EXERCISE
Could you output all of the records below exactly as they appear?

EXTRACTED MATERIAL
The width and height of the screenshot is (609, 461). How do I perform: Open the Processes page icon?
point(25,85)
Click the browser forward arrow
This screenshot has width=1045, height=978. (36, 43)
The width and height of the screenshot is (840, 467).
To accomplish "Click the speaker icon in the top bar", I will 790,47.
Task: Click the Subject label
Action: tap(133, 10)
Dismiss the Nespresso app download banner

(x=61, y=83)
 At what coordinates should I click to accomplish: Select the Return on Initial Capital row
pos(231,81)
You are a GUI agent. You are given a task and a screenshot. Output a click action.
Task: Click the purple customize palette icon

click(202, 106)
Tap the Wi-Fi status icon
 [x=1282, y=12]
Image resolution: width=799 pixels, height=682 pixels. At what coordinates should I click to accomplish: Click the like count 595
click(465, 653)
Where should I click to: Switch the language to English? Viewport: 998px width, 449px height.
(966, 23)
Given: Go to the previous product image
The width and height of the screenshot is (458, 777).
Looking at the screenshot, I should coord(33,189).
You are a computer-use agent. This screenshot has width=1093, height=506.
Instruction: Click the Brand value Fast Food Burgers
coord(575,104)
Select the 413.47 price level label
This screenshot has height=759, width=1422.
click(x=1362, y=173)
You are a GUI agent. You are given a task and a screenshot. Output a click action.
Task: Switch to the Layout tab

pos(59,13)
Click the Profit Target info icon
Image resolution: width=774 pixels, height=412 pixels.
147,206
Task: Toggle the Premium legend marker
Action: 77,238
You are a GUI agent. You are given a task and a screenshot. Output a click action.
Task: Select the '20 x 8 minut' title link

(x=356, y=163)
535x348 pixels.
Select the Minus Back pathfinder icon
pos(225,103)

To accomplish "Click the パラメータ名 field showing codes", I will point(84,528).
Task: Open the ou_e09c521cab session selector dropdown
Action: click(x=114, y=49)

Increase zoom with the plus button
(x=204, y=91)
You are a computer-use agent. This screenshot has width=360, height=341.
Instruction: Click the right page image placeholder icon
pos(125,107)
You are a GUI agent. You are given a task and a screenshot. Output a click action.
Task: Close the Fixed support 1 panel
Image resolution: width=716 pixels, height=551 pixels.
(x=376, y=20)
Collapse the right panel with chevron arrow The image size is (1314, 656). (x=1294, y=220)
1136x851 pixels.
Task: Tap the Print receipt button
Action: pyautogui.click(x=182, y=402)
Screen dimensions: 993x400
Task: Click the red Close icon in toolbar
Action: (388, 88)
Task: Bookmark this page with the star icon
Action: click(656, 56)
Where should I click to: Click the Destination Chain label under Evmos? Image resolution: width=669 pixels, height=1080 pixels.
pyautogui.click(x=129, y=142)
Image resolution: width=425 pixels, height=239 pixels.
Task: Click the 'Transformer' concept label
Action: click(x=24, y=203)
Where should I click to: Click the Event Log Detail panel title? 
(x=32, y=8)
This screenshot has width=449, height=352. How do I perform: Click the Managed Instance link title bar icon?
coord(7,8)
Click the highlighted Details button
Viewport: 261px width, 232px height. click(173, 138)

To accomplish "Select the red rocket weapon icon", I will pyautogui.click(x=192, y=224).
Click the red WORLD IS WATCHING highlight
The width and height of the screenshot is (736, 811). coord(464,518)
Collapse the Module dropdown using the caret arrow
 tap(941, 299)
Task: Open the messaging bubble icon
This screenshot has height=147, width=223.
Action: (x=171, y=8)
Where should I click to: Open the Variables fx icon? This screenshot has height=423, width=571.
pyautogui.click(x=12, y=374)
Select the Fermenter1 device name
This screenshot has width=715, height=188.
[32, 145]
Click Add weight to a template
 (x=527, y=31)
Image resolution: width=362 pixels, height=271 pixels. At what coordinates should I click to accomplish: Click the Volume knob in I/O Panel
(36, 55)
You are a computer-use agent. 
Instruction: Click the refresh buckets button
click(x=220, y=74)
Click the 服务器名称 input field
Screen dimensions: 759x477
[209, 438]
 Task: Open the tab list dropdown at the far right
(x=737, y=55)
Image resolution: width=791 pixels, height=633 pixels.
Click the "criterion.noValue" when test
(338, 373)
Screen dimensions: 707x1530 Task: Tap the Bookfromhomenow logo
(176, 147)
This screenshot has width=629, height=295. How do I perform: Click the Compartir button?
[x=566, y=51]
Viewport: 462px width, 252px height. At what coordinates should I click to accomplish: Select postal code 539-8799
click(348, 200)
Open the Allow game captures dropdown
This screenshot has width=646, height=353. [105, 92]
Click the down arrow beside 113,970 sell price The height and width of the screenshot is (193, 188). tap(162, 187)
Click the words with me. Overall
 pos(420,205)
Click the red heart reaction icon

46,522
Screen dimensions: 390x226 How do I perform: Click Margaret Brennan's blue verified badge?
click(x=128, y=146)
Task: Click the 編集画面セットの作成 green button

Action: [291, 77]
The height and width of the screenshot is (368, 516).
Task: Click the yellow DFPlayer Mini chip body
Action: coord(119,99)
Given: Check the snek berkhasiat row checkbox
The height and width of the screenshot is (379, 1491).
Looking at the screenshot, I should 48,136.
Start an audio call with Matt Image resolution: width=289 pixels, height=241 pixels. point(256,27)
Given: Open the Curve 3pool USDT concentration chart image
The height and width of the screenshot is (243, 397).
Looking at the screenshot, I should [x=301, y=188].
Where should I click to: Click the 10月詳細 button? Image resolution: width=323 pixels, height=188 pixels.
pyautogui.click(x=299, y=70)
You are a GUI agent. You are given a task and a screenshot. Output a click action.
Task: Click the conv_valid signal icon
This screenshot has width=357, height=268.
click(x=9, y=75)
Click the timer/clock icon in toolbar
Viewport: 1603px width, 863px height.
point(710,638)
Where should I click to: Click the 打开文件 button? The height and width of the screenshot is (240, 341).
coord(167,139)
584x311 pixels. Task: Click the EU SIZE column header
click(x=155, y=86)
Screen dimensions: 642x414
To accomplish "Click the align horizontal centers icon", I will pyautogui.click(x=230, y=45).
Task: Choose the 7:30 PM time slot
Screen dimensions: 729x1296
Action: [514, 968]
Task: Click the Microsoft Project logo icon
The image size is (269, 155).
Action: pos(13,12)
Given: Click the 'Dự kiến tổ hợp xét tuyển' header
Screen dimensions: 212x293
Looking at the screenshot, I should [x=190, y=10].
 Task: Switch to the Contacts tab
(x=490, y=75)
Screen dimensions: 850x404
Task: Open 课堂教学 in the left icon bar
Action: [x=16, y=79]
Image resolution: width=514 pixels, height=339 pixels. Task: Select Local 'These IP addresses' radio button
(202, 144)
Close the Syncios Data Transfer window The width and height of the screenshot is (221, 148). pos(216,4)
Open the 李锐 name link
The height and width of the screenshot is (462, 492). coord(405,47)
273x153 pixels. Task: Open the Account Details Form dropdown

RESULT
The width and height of the screenshot is (609, 461). How do I perform: Open the Processes page icon?
point(25,85)
Click the browser forward arrow
This screenshot has width=1045, height=978. (36, 43)
The width and height of the screenshot is (840, 467).
To accomplish "Click the speaker icon in the top bar", I will 790,47.
Task: Click the Subject label
Action: tap(133, 10)
Dismiss the Nespresso app download banner

(x=61, y=83)
 At what coordinates should I click to accomplish: Select the Return on Initial Capital row
pos(231,81)
You are a GUI agent. You are given a task and a screenshot. Output a click action.
Task: Click the purple customize palette icon

click(202, 106)
Tap the Wi-Fi status icon
 [x=1282, y=12]
Image resolution: width=799 pixels, height=682 pixels. At what coordinates should I click to accomplish: Click the like count 595
click(465, 653)
Where should I click to: Switch the language to English? Viewport: 998px width, 449px height.
(966, 23)
Given: Go to the previous product image
The width and height of the screenshot is (458, 777).
Looking at the screenshot, I should coord(33,189).
You are a computer-use agent. This screenshot has width=1093, height=506.
Instruction: Click the Brand value Fast Food Burgers
coord(575,104)
Select the 413.47 price level label
This screenshot has height=759, width=1422.
click(x=1362, y=173)
You are a GUI agent. You are given a task and a screenshot. Output a click action.
Task: Switch to the Layout tab

pos(59,13)
Click the Profit Target info icon
Image resolution: width=774 pixels, height=412 pixels.
147,206
Task: Toggle the Premium legend marker
Action: 77,238
You are a GUI agent. You are given a task and a screenshot. Output a click action.
Task: Select the '20 x 8 minut' title link

(x=356, y=163)
535x348 pixels.
Select the Minus Back pathfinder icon
pos(225,103)

To accomplish "Click the パラメータ名 field showing codes", I will point(84,528).
Task: Open the ou_e09c521cab session selector dropdown
Action: click(x=114, y=49)

Increase zoom with the plus button
(x=204, y=91)
You are a computer-use agent. This screenshot has width=360, height=341.
Instruction: Click the right page image placeholder icon
pos(125,107)
You are a GUI agent. You are given a task and a screenshot. Output a click action.
Task: Close the Fixed support 1 panel
Image resolution: width=716 pixels, height=551 pixels.
(x=376, y=20)
Collapse the right panel with chevron arrow The image size is (1314, 656). (x=1294, y=220)
1136x851 pixels.
Task: Tap the Print receipt button
Action: pyautogui.click(x=182, y=402)
Screen dimensions: 993x400
Task: Click the red Close icon in toolbar
Action: (388, 88)
Task: Bookmark this page with the star icon
Action: click(656, 56)
Where should I click to: Click the Destination Chain label under Evmos? Image resolution: width=669 pixels, height=1080 pixels.
pyautogui.click(x=129, y=142)
Image resolution: width=425 pixels, height=239 pixels.
Task: Click the 'Transformer' concept label
Action: click(x=24, y=203)
Where should I click to: Click the Event Log Detail panel title? 
(x=32, y=8)
This screenshot has width=449, height=352. How do I perform: Click the Managed Instance link title bar icon?
coord(7,8)
Click the highlighted Details button
Viewport: 261px width, 232px height. click(173, 138)

To accomplish "Select the red rocket weapon icon", I will pyautogui.click(x=192, y=224).
Click the red WORLD IS WATCHING highlight
The width and height of the screenshot is (736, 811). coord(464,518)
Collapse the Module dropdown using the caret arrow
 tap(941, 299)
Task: Open the messaging bubble icon
This screenshot has height=147, width=223.
Action: (x=171, y=8)
Where should I click to: Open the Variables fx icon? This screenshot has height=423, width=571.
pyautogui.click(x=12, y=374)
Select the Fermenter1 device name
This screenshot has width=715, height=188.
[32, 145]
Click Add weight to a template
 (x=527, y=31)
Image resolution: width=362 pixels, height=271 pixels. At what coordinates should I click to accomplish: Click the Volume knob in I/O Panel
(36, 55)
You are a computer-use agent. 
Instruction: Click the refresh buckets button
click(x=220, y=74)
Click the 服务器名称 input field
Screen dimensions: 759x477
[209, 438]
 Task: Open the tab list dropdown at the far right
(x=737, y=55)
Image resolution: width=791 pixels, height=633 pixels.
Click the "criterion.noValue" when test
(338, 373)
Screen dimensions: 707x1530 Task: Tap the Bookfromhomenow logo
(176, 147)
This screenshot has width=629, height=295. How do I perform: Click the Compartir button?
[x=566, y=51]
Viewport: 462px width, 252px height. At what coordinates should I click to accomplish: Select postal code 539-8799
click(348, 200)
Open the Allow game captures dropdown
This screenshot has width=646, height=353. [105, 92]
Click the down arrow beside 113,970 sell price The height and width of the screenshot is (193, 188). tap(162, 187)
Click the words with me. Overall
 pos(420,205)
Click the red heart reaction icon

46,522
Screen dimensions: 390x226 How do I perform: Click Margaret Brennan's blue verified badge?
click(x=128, y=146)
Task: Click the 編集画面セットの作成 green button

Action: [291, 77]
The height and width of the screenshot is (368, 516).
Task: Click the yellow DFPlayer Mini chip body
Action: coord(119,99)
Given: Check the snek berkhasiat row checkbox
The height and width of the screenshot is (379, 1491).
Looking at the screenshot, I should 48,136.
Start an audio call with Matt Image resolution: width=289 pixels, height=241 pixels. point(256,27)
Given: Open the Curve 3pool USDT concentration chart image
The height and width of the screenshot is (243, 397).
Looking at the screenshot, I should [x=301, y=188].
Where should I click to: Click the 10月詳細 button? Image resolution: width=323 pixels, height=188 pixels.
pyautogui.click(x=299, y=70)
You are a GUI agent. You are given a task and a screenshot. Output a click action.
Task: Click the conv_valid signal icon
This screenshot has width=357, height=268.
click(x=9, y=75)
Click the timer/clock icon in toolbar
Viewport: 1603px width, 863px height.
point(710,638)
Where should I click to: Click the 打开文件 button? The height and width of the screenshot is (240, 341).
coord(167,139)
584x311 pixels. Task: Click the EU SIZE column header
click(x=155, y=86)
Screen dimensions: 642x414
To accomplish "Click the align horizontal centers icon", I will pyautogui.click(x=230, y=45).
Task: Choose the 7:30 PM time slot
Screen dimensions: 729x1296
Action: [514, 968]
Task: Click the Microsoft Project logo icon
The image size is (269, 155).
Action: pos(13,12)
Given: Click the 'Dự kiến tổ hợp xét tuyển' header
Screen dimensions: 212x293
Looking at the screenshot, I should [x=190, y=10].
 Task: Switch to the Contacts tab
(x=490, y=75)
Screen dimensions: 850x404
Task: Open 课堂教学 in the left icon bar
Action: [x=16, y=79]
Image resolution: width=514 pixels, height=339 pixels. Task: Select Local 'These IP addresses' radio button
(202, 144)
Close the Syncios Data Transfer window The width and height of the screenshot is (221, 148). pos(216,4)
Open the 李锐 name link
The height and width of the screenshot is (462, 492). coord(405,47)
273x153 pixels. Task: Open the Account Details Form dropdown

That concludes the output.